When I got there the dealer handed me a drive. I connected it to my verifier and waitred a few minutes while the tests got ran. When it came back green I paid him the money. He’d already started packing up his office.
  “Do you think it’ll be better, if you leave?” I said.
  “It’ll be different that’s for sure,” he said, “and that’ll be better, I think.”
    I couldn’t blame him. The city was filthy and the barons that ran it were losing their minds. Especially mine.

It took me a couple of hours to get to the Baron’s chambers – so many layers of security, first at the outskirts of the ‘administrative zone’, and then more concentric circles of security, with more invasive tests – physical, then cognitive/emotional. Trying to work out if I’d stab someone with a nearby sharp object, after they’d verified no explosives. That’s how it is these days – you can work somewhere, but if you leave and go into the city, people worry you come back angry.

I got to the Baron’s chambers and he looked straight at me and said “Martha, help me,” and began to sob. Then I heard the distinct sound of him urinating and wetting himself. Saw nurses at my peripheral vision fussing around him. I walked over to the interface and put the drive into it, thern pressed play. The room filled with sounds of strings and pianos – an endless river of music, tumbling out of an obscure, dead-format AI model, trained on music files that themselves had been lost in the e-troubles a few years ago. It was music played at his wedding and he had thought it lost and in a moment of lucidity demanded I find it. And I did.

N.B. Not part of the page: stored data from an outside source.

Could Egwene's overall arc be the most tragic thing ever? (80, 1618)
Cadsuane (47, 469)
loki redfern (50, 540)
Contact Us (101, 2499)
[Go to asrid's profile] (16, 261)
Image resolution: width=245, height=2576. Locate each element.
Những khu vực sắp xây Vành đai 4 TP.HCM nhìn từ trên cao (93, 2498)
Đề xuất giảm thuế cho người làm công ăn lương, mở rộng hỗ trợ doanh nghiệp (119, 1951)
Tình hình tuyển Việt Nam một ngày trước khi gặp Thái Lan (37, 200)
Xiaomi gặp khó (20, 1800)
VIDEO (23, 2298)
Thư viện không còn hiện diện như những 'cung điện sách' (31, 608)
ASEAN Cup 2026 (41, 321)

I looked out the windows at the smog and the yellow-tinted clouds and the neon and the smoke rising from people burning old electronics to harvest copper. And behind me the Baron continued to cry. But at one point he said “John, thank you. I can remember it so clearly”, and then he went back to calling me Martha. I looked at my hands and thought about how I had used them to bring him something that unlocked his old life. I do not know how long this region has, before the collapse begins. But at least our mad king is happy and perhaps more lucid, for a little while longer.

Things that inspired this story: Alzheimers; memory; memory as a form of transportation, a means to break through our own limitations; dreams of neofeudalism as a consequence of great technical change; the cyberpunk future we may deserve but not the one we were promised.